Eating a live frog refers to completing a task that really, really sucks. I mean, eating a live frog would be fairly traumatizing, right? So the advice intended by Mr. Twain is to eat the frog first in order to get it out of the way and have a more productive day.
What Not to Do in the First Part of Your Day
Opinions vary in regards to how a successful person should begin his or her day. However, there’s one thing experts across the board agree you should not do in the first hour of your morning: check your email.
Why? Because checking your email is really not accomplishing a task. It may feel like you’re doing something productive, by reading and replying to emails, especially if they seem urgent. However, the email reading and replies and forwards and deletions are an endless list that can suck you in and consume more time than you intended to give it.

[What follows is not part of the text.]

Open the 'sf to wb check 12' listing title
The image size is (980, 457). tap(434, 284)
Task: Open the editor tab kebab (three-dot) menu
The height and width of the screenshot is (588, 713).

Also, is there really an email that can’t wait until 9 or 10 a.m. to be answered? Even the most urgent emails don’t need to be answered the minute you start your day. If it is that urgent, the email would be a phone call or a text.

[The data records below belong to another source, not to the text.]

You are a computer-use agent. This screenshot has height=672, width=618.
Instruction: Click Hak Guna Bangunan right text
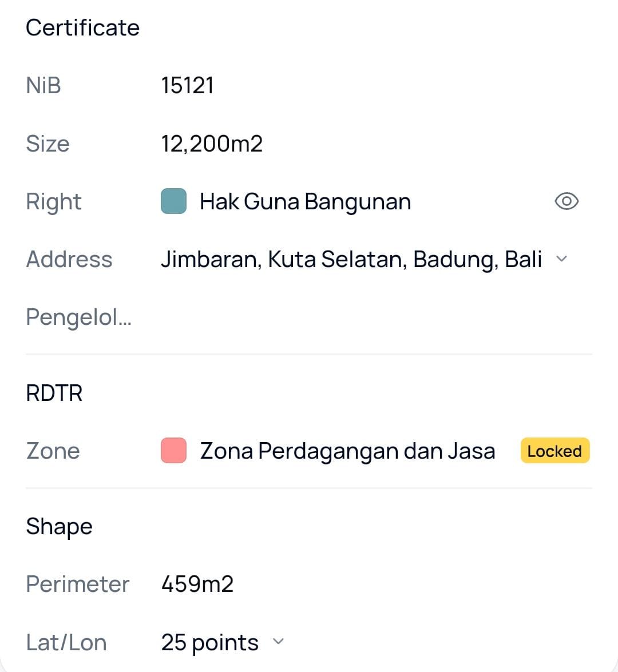click(305, 202)
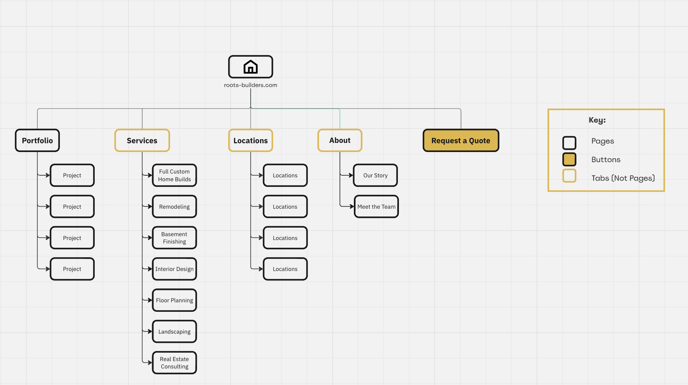Click the white Pages swatch in key
Screen dimensions: 688x385
569,142
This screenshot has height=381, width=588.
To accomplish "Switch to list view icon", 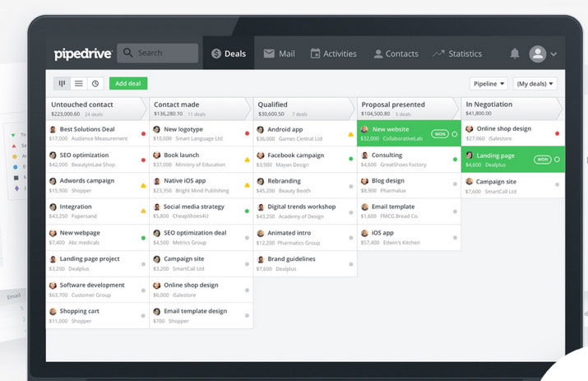I will tap(78, 83).
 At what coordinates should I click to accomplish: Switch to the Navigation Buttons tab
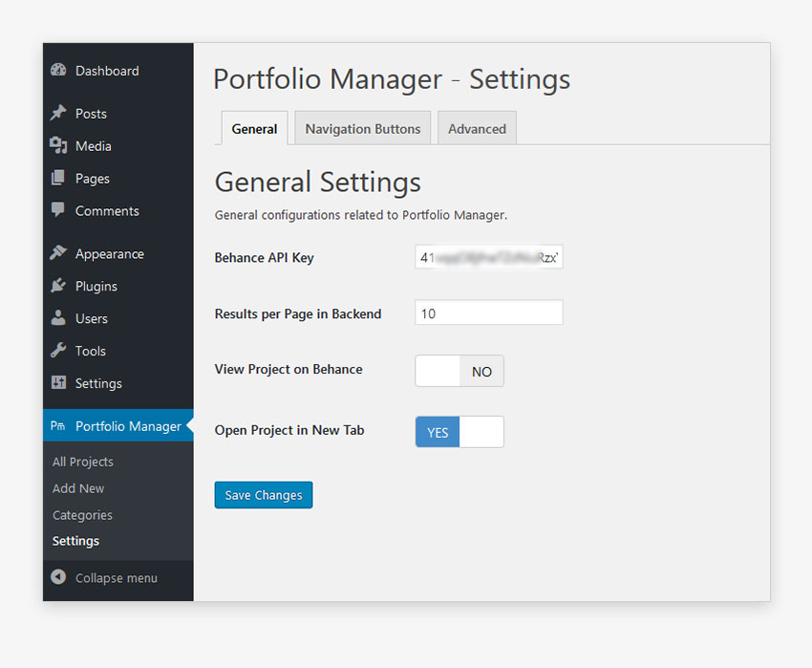click(x=362, y=129)

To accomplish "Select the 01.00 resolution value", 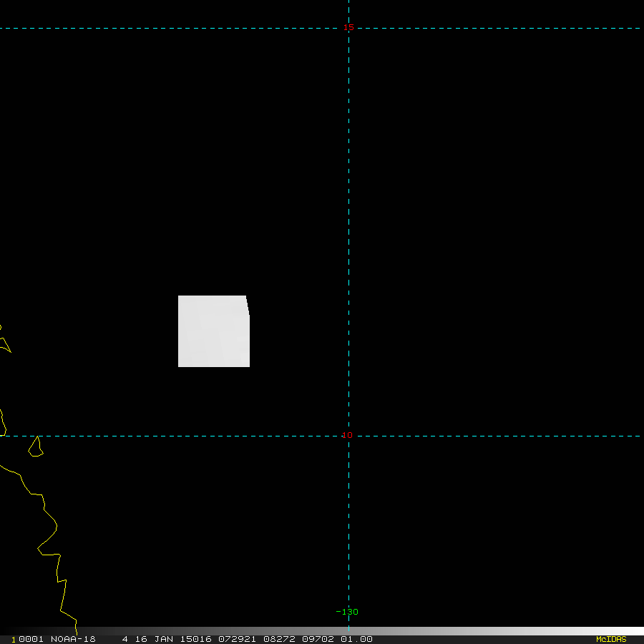I will pos(356,639).
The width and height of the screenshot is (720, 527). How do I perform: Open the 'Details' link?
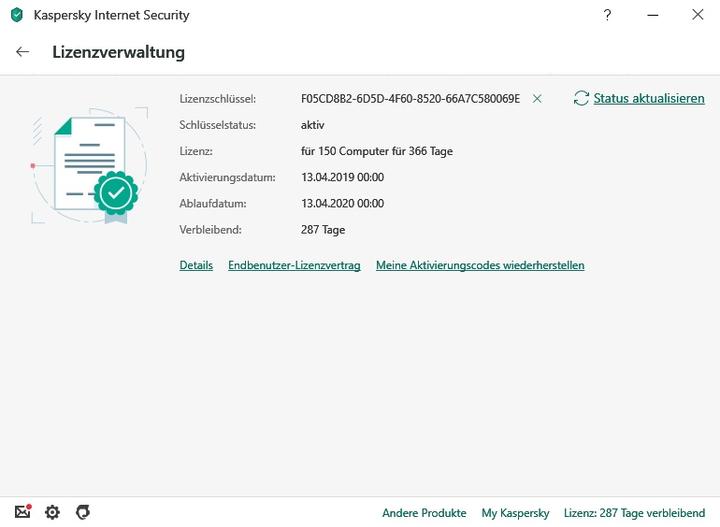[x=196, y=265]

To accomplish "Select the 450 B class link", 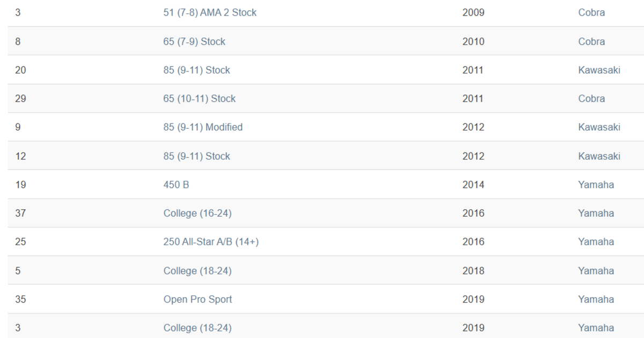I will [176, 185].
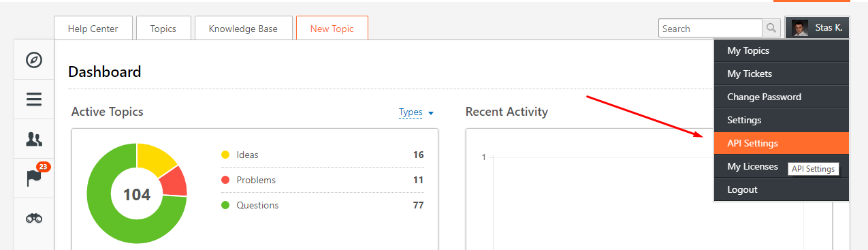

How to Tell if a Frog is a Frog
One thing to remember is that just because a particular task is difficult does not mean it should automatically take priority—regardless of what Mark Twain’s quote tells us. I would revise the meaning a little.

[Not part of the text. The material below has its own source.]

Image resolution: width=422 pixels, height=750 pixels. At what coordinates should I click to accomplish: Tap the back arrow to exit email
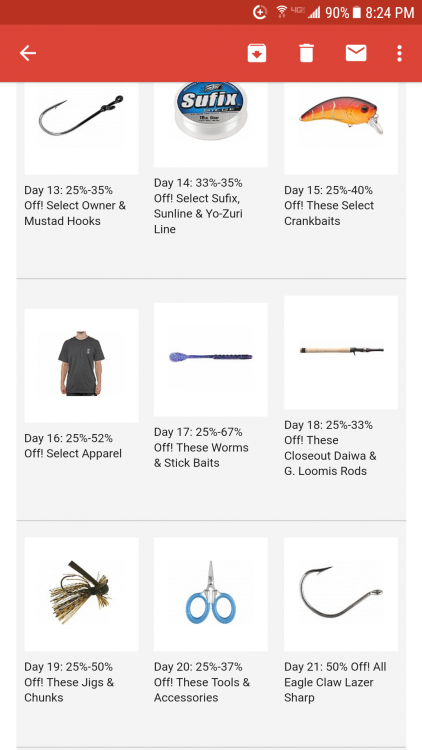click(x=28, y=53)
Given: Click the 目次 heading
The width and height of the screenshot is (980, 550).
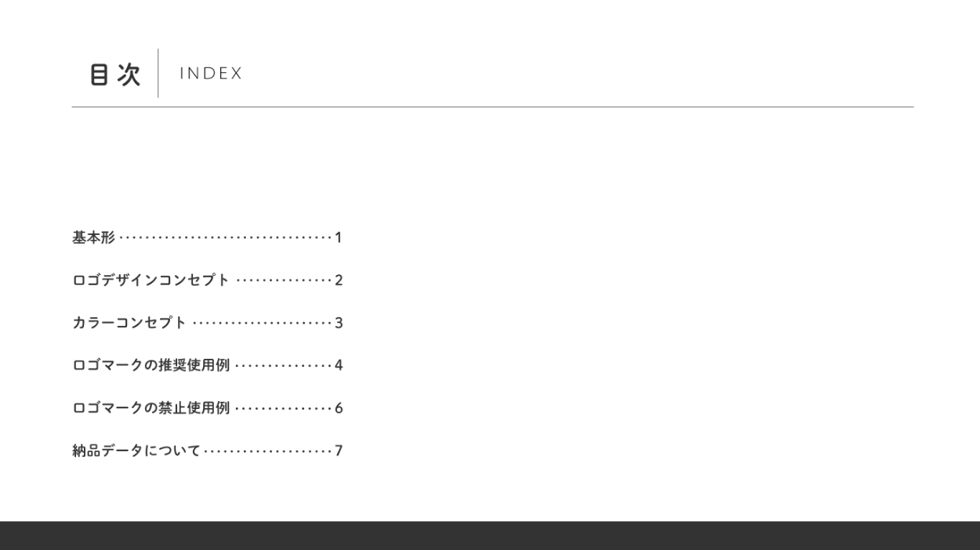Looking at the screenshot, I should click(114, 74).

“Eat a live frog first thing in the morning and nothing worse will happen…” should be a metaphor for the most important task with the most productive outcome, rather than simply the most difficult.
Brian Tracy, author of the well-known time-management book “Eat That Frog,” advised that if you have two difficult tasks before you, start with the one that’s bigger, harder and more important. Often the thing we least want to do is also the most important. Getting a difficult task that is less productive out of the way just to get it out of the way is probably not the best start to the day.
How to Eat Your Daily Frog
The idea is to create a habit of taking care of the most challenging task first thing in the morning.
If you’re a writer, this might mean writing a blog post or an article before checking your email and reading the latest round of articles in your inbox. If you’re a PPC manager, it might mean reviewing and optimizing campaigns before reading the latest from Search Engine Journal and Search Engine Watch.
Good habits are not easy to establish, especially if it’s a habit of doing the thing you want to do the least first. You may need to create a little bit of a setup in order to encourage this action. For example, before you leave work at the end of the day, create a checklist or simply write down the first thing you need to do the next morning. If necessary and possible, gather whatever you need to accomplish it so it’s there waiting for you.
Here’s a real-life example. Let’s say you want to run first thing in the morning because you won’t have time otherwise. You can make a mental note before going to bed that you’re going to work out first thing in the morning no matter what, and you can also take out your shoes and running clothes and lay them next to your bed. Then, once you wake up, you’ll remember the first task on your list for the day and have everything you need right at your fingertips.
This same approach can be applied to your work tasks. You can write down the most important task you’re going to do first the following day and make sure you have everything laid out and ready to go so that you can.
The bottom line is this: successful people develop a lifelong habit of diving directly into major tasks on a daily basis and working steadily and tenaciously until that task is completed. The business world rewards those who produce results—not those who are simply busy. If you regularly set priorities and get important tasks done quickly and effectively at the start of every single day, you’ll rise to the top as an employee or entrepreneur who not only talks the talk but also walks the walk.
Just remember to always eat a live frog first thing in the morning.